Intersection of Two Linked Lists Problem & Solution
Given the heads of two singly linked-lists headA and headB, return the node at which the two lists intersect.
If the two linked lists have no intersection at all, return null.
See the intersection of two linked lists problem on LeetCode.
C++ Solution
The runtime complexity of the algorithm is $O(n + m)$.
#pragma GCC optimize("Ofast")
#pragma GCC optimization("unroll-loops")
static const int _=[](){std::ios::sync_with_stdio(false);cin.tie(nullptr);cout.tie(nullptr);return 0;}();
/**
* struct ListNode {
* int val;
* ListNode *next;
* ListNode(int x) : val(x), next(NULL) {}
* };
*/
class Solution {
public:
ListNode *getIntersectionNode(ListNode *headA, ListNode *headB) {
int lenA = 0;
ListNode* cursorA = headA;
while (cursorA != nullptr) {
cursorA = cursorA->next;
++lenA;
}
int lenB = 0;
ListNode* cursorB = headB;
while (cursorB != nullptr) {
cursorB = cursorB->next;
++lenB;
}
while (lenA > lenB) {
headA = headA->next;
--lenA;
}
while (lenB > lenA) {
headB = headB->next;
--lenB;
}
// At this step, `lenA == lenB`.
while (lenA > 0) {
if (headA == headB) {
return headA;
}
headA = headA->next;
headB = headB->next;
--lenA;
}
return nullptr;
}
};

____

INSTRUCTION:
Write out the linked-list problem page starting at "Intersection of Two Linked Lists Problem &" and ending at "problem on LeetCode.", switching "singly" to "doubly". The material that comes next has no role in this exercise.

DATA SECTION:

____

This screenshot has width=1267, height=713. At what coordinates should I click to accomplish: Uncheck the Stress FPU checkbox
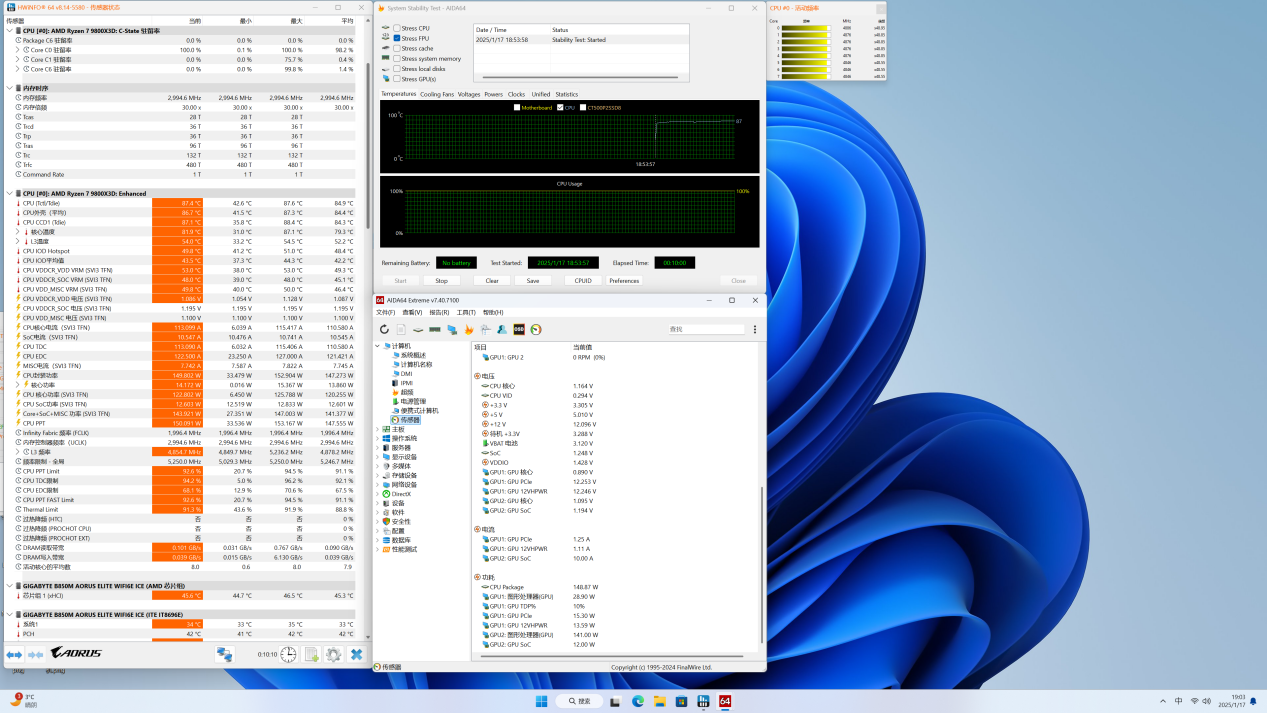click(397, 38)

____

REPLY TO THE TASK:
Intersection of Two Linked Lists Problem & Solution
Given the heads of two doubly linked-lists headA and headB, return the node at which the two lists intersect.
If the two linked lists have no intersection at all, return null.
See the intersection of two linked lists problem on LeetCode.